What do gulls eat?
May 18, 2013
Western Gulls. Photo: RJ Roush |
‘Much that is good and all that is evil has gathered itself up into the Western Gull.
…cruel of beak and bottomless of maw…this gull asks only two question of any other living thing: First, “Am I hungry?” (Ans. “Yes”) Second, “Can I get away with it?” (Ans. “I’ll try).’
So wrote naturalist William Leon Dawson in The Birds of California in 1923, and a brilliant demonstration of that bottomless maw is found in the SEFI Gull JuJu Archive. The Archive, cherished for posterity in a tin box in our data room, is a random collection of strange and interesting objects brought to Southeast Farallon Island by gulls.
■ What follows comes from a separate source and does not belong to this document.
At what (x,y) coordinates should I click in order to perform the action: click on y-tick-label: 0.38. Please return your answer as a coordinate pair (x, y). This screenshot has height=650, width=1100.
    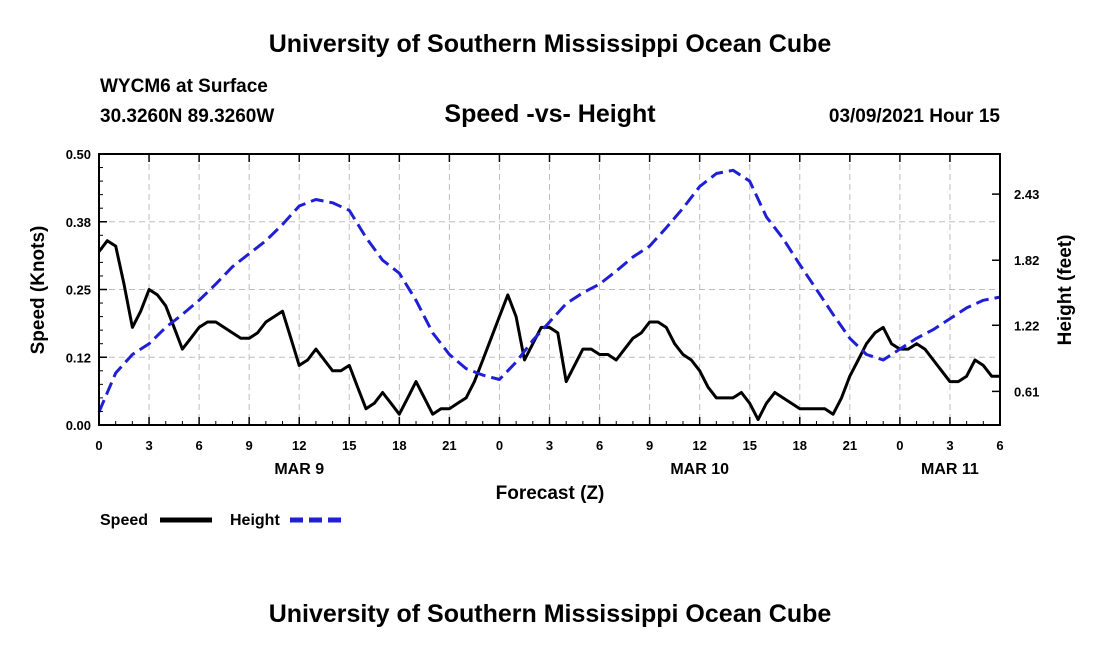
    Looking at the image, I should click on (78, 222).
The Archive. Photos: Scarlett Hutchin |
The gulls don’t often carry things around in their bills for long, preferring to swallow them first and ask questions later, so it’s reasonable to assume that everything in the Gull Juju Archive has probably been swallowed and regurgitated by a gull at least once. Things like a six inch plastic toy hammer, a baby doll leg, a rubber tortoise, a golf ball, a set of vampire teeth, a collection of large fish hooks and four jelly beans still sealed in a bag inside a plastic Easter egg.
There are fragments of driver’s licences and credit cards, a key, a few toy cars, a pacifier, Lego blocks, marbles, a balloon that reads ‘happy f***ing birthday’, a drinks stirrer from a restaurant in Newport Beach and another from Denver.
And if none of these were impressive enough evidence of the awesome power of the gull’s gullet, SEFI biologist Pete Warzybok tells me that not only has he seen a Westen Gull catch and swallow a flying Rufus Hummingbird, he has also seen one regurgitate a tennis ball. Yes, seriously, a tennis ball.